(Excerpted passage begins)
Review: VDKA 6100 Vodka

VDKA 6100 Vodka
VDKA 6100 Vodka

There aren’t a ton of restrictions on the source materials you can use to make vodka. Distillers can use pretty much anything that can be broken down into fermentable sugar as the source for vodka, as long as it’s distilled to near neutrality. While the sky may be the limit for source materials, vodka is most commonly made from corn (Crystal Head), wheat (Absolut), grapes (Ciroc), rye (Belvedere), potatoes (Karlsson’s), and the ubiquitous “neutral grain” (Smirnoff) which can be almost any grain or mix of grains (including even soy).  Whey isn’t a very common vodka source, although like any fermentable sugar it can be transformed into alcohol with the right kind of yeast. VDKA 6100 Vodka may not be the first vodka to use whey (that distinction goes to Vermont Spirit’s White Vodka), but it is the first real major international play for whey in the vodka category.

VDKA 6100 is backed by Australian casino mogul James Packer and famous actor Robert De Niro. De Niro is quite an entrepreneur and has significant investments in Nobu Hospitality Group, Tribeca Grill, Locanda Verde, and the Tribeca Film Festival (which this year served as the launch event for VDKA 6100). He is known for taking an active role in his investments, which may help keep VDKA 6100 from being yet another celebrity spirit.
(Excerpted passage ends)
(Material provided begins)
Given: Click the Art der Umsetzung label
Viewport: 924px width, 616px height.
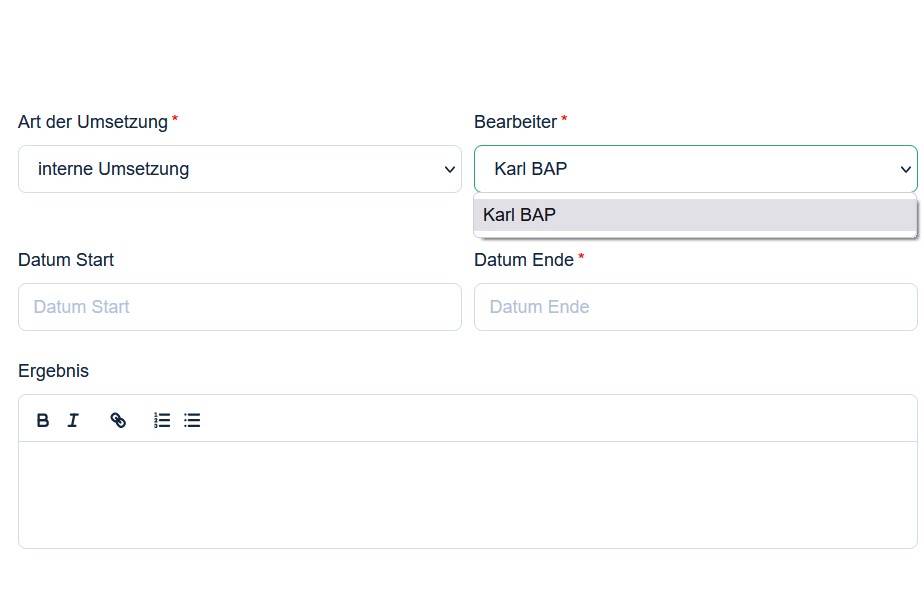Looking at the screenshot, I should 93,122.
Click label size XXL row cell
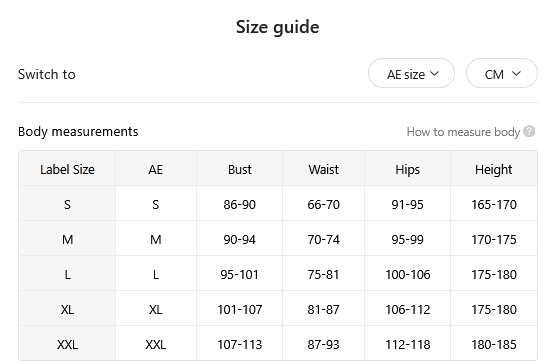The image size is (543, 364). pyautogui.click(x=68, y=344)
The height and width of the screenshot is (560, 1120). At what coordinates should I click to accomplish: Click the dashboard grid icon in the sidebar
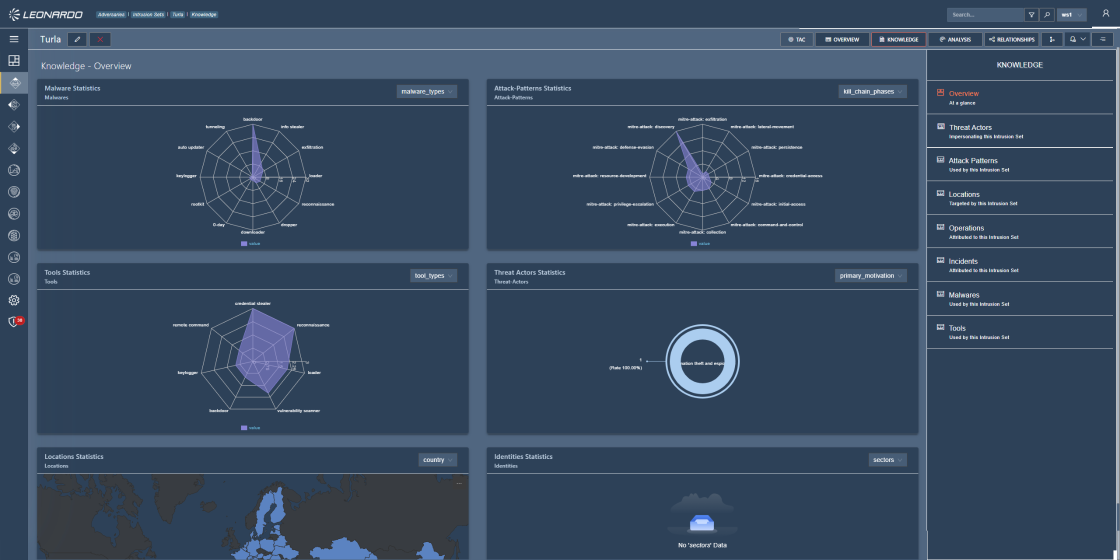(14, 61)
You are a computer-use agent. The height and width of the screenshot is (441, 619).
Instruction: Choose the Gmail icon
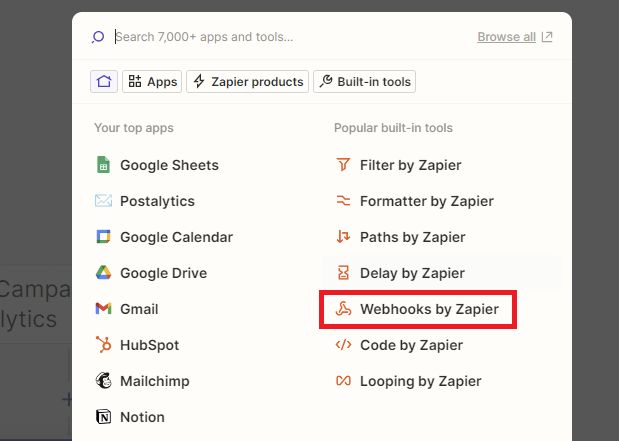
(Material provided ends)
Retype the passage of the VDKA 6100 vodka review word for word, starting at "VDKA 6100 is" and ending at "another celebrity spirit.".

VDKA 6100 is backed by Australian casino mogul James Packer and famous actor Robert De Niro. De Niro is quite an entrepreneur and has significant investments in Nobu Hospitality Group, Tribeca Grill, Locanda Verde, and the Tribeca Film Festival (which this year served as the launch event for VDKA 6100). He is known for taking an active role in his investments, which may help keep VDKA 6100 from being yet another celebrity spirit.